AMD Piledriver rumours ... and expert conjecture

Reynod · Oct 27, 2011

We have had several requests for a sticky on AMD's yet to be released Piledriver architecture ... so here it is.

I want to make a few things clear though.

Post a question relevant to the topic, or information about the topic, or it will be deleted.

Post any negative personal comments about another user ... and they will be deleted.

Post flame baiting comments about the blue, red and green team and they will be deleted.

Enjoy ...

palladin9479 · Mar 15, 2012

Benchmarks of 64-bit FF vs 32-bit FF

http://www.extremetech.com/computing/90546-firefox-8-x64-has-64-bit-browsing-finally-come-of-age

Just as an example.

wh3resmycar · Mar 15, 2012

running eclipse + avd + favorite browser would eat a considerable amount of RAM (above 1gb) already.

imagine if you put extra services here and there, sql / apache, and somebody dares to put RAM inside a CPU? that's icky. and i doubt win8metro is going to soften up on eating RAM. you guys are not talkin about these creatures you call "general users" aren't you? they're moving onto tablets, to hell with them.

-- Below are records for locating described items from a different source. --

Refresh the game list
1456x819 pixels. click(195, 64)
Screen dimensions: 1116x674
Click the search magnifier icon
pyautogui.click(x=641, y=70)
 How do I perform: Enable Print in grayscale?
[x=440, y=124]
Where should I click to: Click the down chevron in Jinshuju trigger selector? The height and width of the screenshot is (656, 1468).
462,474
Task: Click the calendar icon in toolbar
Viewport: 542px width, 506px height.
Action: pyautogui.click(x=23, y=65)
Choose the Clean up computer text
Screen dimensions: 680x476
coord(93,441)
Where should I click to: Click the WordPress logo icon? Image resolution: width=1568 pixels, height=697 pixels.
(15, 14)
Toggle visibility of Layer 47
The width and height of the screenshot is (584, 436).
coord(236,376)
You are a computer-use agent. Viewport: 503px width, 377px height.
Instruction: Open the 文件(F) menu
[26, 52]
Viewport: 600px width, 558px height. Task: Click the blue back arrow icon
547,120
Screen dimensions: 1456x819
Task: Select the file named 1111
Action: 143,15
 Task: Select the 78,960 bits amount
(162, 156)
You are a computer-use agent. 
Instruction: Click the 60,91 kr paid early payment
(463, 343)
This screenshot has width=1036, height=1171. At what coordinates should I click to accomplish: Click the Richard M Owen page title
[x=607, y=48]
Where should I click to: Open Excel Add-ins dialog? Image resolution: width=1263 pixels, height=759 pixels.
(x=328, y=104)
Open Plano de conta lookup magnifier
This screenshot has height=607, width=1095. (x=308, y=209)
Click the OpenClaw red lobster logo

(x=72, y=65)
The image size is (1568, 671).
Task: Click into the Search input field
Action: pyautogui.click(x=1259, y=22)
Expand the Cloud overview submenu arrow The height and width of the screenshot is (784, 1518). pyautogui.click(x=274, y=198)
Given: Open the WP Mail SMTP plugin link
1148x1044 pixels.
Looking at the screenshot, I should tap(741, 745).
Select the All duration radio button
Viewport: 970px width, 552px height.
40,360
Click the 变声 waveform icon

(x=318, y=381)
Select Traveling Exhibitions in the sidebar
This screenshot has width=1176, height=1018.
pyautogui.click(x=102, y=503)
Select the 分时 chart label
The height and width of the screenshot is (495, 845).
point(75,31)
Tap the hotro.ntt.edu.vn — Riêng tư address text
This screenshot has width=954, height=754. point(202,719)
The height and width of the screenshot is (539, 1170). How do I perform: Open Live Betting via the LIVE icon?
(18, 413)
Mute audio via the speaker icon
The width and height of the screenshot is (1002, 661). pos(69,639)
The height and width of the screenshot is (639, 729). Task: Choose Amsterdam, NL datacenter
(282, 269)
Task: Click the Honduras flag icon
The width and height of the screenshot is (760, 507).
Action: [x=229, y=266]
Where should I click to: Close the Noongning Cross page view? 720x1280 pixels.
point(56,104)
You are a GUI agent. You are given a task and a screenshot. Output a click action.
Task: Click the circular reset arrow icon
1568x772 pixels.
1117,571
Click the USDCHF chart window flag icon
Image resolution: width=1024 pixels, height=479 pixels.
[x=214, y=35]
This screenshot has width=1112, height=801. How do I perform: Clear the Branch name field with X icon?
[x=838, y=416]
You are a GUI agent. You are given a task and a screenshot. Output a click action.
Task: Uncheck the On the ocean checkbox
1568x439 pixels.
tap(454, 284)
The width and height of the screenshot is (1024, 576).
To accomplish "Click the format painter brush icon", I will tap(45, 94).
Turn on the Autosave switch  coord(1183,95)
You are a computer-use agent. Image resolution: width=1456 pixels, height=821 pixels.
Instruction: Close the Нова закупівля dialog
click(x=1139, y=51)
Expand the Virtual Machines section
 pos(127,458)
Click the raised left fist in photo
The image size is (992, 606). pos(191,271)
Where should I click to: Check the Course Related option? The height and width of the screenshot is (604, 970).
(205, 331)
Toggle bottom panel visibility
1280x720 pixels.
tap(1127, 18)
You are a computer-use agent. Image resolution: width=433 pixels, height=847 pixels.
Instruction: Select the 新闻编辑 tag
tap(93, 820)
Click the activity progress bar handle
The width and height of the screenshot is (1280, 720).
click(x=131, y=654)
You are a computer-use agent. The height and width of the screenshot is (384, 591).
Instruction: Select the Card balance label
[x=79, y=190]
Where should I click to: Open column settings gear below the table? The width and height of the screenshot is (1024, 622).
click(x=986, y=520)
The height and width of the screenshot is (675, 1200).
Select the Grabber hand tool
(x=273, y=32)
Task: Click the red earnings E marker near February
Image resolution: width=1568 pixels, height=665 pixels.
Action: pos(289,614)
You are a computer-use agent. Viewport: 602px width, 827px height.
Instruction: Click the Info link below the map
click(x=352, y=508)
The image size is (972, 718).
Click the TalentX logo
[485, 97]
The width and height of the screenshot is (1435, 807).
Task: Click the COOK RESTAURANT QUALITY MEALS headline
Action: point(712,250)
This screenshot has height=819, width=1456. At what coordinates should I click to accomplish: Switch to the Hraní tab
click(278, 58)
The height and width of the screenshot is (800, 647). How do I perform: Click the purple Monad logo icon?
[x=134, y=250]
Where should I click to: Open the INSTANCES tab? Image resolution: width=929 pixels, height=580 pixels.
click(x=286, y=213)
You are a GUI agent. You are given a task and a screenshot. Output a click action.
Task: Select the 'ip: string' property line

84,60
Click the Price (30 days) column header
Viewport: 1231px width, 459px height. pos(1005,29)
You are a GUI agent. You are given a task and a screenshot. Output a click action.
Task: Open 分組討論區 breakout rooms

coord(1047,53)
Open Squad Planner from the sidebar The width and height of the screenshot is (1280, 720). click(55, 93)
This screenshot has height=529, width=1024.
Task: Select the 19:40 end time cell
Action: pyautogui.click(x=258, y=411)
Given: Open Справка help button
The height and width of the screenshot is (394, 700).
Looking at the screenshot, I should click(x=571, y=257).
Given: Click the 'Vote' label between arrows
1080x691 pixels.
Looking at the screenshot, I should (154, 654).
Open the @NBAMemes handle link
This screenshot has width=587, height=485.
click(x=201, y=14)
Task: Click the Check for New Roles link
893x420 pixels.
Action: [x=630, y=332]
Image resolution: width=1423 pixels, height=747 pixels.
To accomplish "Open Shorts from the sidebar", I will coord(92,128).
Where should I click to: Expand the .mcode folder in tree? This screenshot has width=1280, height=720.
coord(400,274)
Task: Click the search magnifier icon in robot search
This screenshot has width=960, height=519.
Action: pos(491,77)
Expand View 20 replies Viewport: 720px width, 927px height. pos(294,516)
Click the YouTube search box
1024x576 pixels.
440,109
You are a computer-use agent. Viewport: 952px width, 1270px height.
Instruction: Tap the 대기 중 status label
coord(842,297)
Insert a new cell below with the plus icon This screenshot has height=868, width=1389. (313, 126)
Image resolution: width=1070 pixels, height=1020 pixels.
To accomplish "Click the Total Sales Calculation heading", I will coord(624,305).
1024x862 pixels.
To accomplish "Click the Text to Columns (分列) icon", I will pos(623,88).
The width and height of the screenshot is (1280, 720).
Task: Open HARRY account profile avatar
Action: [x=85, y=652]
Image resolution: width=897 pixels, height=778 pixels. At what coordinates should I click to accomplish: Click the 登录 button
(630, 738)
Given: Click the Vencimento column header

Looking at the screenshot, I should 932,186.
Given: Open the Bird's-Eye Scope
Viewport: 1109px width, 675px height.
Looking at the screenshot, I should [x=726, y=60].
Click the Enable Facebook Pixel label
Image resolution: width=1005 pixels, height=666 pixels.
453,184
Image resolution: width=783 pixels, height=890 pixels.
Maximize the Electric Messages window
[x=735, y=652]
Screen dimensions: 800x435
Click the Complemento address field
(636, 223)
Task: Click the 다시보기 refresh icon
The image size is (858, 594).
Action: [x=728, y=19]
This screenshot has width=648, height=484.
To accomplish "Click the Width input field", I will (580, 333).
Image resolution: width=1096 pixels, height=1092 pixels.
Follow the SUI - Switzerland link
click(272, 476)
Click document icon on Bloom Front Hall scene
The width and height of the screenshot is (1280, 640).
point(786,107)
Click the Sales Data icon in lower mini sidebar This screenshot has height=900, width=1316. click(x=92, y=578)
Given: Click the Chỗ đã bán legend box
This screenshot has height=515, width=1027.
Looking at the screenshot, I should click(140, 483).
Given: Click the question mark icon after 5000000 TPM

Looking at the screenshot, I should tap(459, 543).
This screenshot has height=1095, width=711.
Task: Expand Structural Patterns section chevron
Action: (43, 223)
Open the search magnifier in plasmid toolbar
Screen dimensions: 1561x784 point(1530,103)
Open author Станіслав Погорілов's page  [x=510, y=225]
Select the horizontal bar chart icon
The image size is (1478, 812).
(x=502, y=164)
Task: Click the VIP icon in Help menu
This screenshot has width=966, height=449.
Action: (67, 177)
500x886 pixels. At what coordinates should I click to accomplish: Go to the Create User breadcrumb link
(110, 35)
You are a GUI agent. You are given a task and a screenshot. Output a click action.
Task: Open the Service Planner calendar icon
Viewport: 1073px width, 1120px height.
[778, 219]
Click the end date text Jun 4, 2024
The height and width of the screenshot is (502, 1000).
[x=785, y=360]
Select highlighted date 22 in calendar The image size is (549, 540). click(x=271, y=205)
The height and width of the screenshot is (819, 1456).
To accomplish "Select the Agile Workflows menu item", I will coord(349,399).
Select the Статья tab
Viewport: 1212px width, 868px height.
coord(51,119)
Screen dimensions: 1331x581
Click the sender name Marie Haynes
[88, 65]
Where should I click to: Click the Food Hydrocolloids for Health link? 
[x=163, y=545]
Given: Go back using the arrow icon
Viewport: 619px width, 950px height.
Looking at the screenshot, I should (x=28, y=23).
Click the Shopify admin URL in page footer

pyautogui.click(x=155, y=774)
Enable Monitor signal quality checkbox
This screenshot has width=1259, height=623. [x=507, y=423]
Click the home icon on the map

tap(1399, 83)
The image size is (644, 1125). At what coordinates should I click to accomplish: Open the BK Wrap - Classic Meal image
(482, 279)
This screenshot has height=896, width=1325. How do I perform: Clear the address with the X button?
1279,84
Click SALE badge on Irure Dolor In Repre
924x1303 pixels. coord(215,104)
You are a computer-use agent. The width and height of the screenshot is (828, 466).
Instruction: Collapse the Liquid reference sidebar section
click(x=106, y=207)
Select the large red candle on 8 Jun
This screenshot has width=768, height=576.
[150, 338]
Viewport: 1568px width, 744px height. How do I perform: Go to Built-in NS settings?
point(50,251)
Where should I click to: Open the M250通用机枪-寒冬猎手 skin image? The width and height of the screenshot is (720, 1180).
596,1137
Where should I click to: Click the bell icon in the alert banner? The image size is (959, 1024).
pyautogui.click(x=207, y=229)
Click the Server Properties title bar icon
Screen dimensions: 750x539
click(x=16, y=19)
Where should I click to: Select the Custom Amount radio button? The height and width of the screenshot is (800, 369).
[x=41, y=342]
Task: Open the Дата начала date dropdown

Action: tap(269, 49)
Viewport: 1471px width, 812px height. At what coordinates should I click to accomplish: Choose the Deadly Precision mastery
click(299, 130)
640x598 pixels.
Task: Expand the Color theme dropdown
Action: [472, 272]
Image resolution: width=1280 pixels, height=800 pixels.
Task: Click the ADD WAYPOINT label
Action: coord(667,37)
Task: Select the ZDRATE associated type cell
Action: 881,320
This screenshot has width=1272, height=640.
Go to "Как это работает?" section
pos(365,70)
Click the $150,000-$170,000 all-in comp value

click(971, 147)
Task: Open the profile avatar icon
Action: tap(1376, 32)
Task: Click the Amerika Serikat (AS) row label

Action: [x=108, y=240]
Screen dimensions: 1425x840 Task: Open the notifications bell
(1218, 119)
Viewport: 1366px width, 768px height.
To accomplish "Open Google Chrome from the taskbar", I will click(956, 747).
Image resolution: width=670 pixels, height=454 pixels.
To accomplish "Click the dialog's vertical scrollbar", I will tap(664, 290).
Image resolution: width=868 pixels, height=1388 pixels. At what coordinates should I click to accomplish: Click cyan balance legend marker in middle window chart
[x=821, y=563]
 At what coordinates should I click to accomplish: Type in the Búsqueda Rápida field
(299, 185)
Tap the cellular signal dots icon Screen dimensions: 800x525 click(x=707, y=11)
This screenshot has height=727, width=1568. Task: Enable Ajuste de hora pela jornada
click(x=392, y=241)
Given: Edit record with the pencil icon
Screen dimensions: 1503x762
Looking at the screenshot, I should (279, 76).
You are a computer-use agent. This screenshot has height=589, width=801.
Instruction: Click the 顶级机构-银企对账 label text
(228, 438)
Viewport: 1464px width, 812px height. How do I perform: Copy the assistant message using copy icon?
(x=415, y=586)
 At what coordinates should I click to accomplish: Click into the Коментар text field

anyway. how many PCIE lanes will the next gen AMD chipset sport? i don't know if that has been mentioned before but i think that's an (err only) area AMD can actually compete on.

palladin9479 · Mar 15, 2012

Memory on CPU makes perfect sense for Phone / Tablets. Utilizing a small SoC with a lightweight OS provides a much smaller memory footprint with a full blown Desktop. That being said, Samsung is now shipping 1GB phones and will be putting more on Tablets.

dogman_1234 · Mar 15, 2012

I actually can see SoC as being good for servers as well.

Think Cray for a while and let it sink in...

palladin9479 · Mar 15, 2012

I actually can see SoC as being good for servers as well.

Think Cray for a while and let it sink in...

Absolutely not. Servers are now running 128 ~ 256MB of memory across four CPU's.

Supercomputers are using terabytes of memory not gigabytes. And that's today, not tomorrow.

palladin9479 · Mar 15, 2012

What drugs are you on? i want them because 32bit rules the land.

Huh? What rock have you been living under?

NT Kernel 32 limits applications virtual addressing space to 2GB, that was fine in the 90's, that's not fine anymore. Even with if it's compiled with LAA (Large Address Aware) as an option for 4GB of address space you take a performance hit with your inability to make system calls to the kernel. Programs are finally being compiled as both 64-bit and 32-bit binary's, or just to AnyCPU binary format (similar to what Apple did). In the next few years 64-bit versions will start to become standardized.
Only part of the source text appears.